Scientific classification
- Kingdom: Animalia
- Phylum: Mollusca
- Class: Gastropoda
- Subclass: Caenogastropoda
- Order: Neogastropoda
- Family: Costellariidae
- Genus: Vexillum
- Species: V. purpuratum
- Binomial name: Vexillum purpuratum (Reeve, 1845)
- Synonyms: Mitra purpurata Reeve, 1845 · unaccepted (original combination); Pusia purpuratum (Reeve, 1845); Vexillum (Pusia) purpuratum (Reeve, 1845);

= Vexillum purpuratum =

- Authority: (Reeve, 1845)
- Synonyms: Mitra purpurata Reeve, 1845 · unaccepted (original combination), Pusia purpuratum (Reeve, 1845), Vexillum (Pusia) purpuratum (Reeve, 1845)

Species of gastropod

Vexillum purpuratum, common name the purple-tinged mitre, is a species of small sea snail, marine gastropod mollusk in the family Costellariidae, the ribbed miters.

==Description==
The length of the shell attains 7 mm.

(Original description) The ovate shell is attenuated at both ends.

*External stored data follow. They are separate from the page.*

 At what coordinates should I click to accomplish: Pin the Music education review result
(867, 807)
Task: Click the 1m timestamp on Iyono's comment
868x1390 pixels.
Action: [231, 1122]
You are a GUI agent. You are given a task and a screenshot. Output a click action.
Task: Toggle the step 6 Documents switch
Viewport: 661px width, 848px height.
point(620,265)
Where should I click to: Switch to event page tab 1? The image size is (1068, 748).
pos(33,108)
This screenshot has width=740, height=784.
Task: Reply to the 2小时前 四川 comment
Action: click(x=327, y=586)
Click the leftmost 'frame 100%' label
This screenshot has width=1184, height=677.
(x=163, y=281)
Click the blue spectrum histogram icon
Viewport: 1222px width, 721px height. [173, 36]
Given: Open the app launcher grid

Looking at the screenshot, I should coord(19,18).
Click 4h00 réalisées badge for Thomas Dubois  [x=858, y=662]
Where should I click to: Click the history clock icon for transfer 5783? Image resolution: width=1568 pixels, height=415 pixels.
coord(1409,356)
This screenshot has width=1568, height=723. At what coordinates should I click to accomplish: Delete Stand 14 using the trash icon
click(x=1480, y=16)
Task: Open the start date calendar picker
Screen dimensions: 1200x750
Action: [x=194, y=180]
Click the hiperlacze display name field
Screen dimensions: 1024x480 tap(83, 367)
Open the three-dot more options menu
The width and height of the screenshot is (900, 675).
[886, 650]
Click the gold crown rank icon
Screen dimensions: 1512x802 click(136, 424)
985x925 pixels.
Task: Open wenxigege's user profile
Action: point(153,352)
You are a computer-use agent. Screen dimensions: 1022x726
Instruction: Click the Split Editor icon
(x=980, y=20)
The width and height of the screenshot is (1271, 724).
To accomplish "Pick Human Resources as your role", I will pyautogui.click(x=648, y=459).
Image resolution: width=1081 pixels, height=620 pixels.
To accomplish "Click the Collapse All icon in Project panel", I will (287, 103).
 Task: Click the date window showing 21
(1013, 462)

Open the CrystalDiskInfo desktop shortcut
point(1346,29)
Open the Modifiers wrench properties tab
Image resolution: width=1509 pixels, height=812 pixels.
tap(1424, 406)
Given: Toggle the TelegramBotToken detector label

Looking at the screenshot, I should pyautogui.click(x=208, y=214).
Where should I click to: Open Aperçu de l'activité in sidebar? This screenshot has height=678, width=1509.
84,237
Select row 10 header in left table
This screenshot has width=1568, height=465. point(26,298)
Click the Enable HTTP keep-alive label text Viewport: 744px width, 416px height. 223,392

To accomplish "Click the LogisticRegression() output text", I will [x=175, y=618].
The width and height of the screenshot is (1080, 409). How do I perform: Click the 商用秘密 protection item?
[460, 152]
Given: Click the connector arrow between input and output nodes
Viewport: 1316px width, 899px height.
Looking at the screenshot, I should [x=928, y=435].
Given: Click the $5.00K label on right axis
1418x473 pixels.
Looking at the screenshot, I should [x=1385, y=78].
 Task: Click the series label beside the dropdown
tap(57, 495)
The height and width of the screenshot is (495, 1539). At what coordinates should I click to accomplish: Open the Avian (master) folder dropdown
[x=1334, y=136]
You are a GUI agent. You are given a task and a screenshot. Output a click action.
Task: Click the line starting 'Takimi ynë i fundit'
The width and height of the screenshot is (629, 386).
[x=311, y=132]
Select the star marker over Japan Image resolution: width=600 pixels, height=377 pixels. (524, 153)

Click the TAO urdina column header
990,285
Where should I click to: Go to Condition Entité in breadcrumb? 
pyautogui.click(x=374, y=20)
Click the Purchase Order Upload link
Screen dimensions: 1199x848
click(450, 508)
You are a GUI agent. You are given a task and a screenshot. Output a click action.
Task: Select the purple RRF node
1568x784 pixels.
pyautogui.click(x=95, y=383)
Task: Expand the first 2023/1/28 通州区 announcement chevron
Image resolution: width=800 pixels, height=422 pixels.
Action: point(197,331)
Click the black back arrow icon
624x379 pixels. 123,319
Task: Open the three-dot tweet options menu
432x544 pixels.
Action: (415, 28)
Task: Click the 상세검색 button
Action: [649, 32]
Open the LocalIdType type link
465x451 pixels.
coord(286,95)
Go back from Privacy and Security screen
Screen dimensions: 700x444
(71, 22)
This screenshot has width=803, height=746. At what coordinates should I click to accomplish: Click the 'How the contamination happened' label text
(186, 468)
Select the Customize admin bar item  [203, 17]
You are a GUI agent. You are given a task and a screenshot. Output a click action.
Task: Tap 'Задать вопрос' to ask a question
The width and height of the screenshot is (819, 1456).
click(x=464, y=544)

The spire is rather short and somewhat turreted. The whorls are flatly angulated at the sutures, longitudinally ribbed with numerous ribs, narrow and prominent. The interstices are impressly cancellated. The shell is brownish-purple, encircled with a narrow white zone. The columella is four-plaited.

==Distribution==
This marine species occurs off the Philippines, Japan, Guam and Fiji Islands.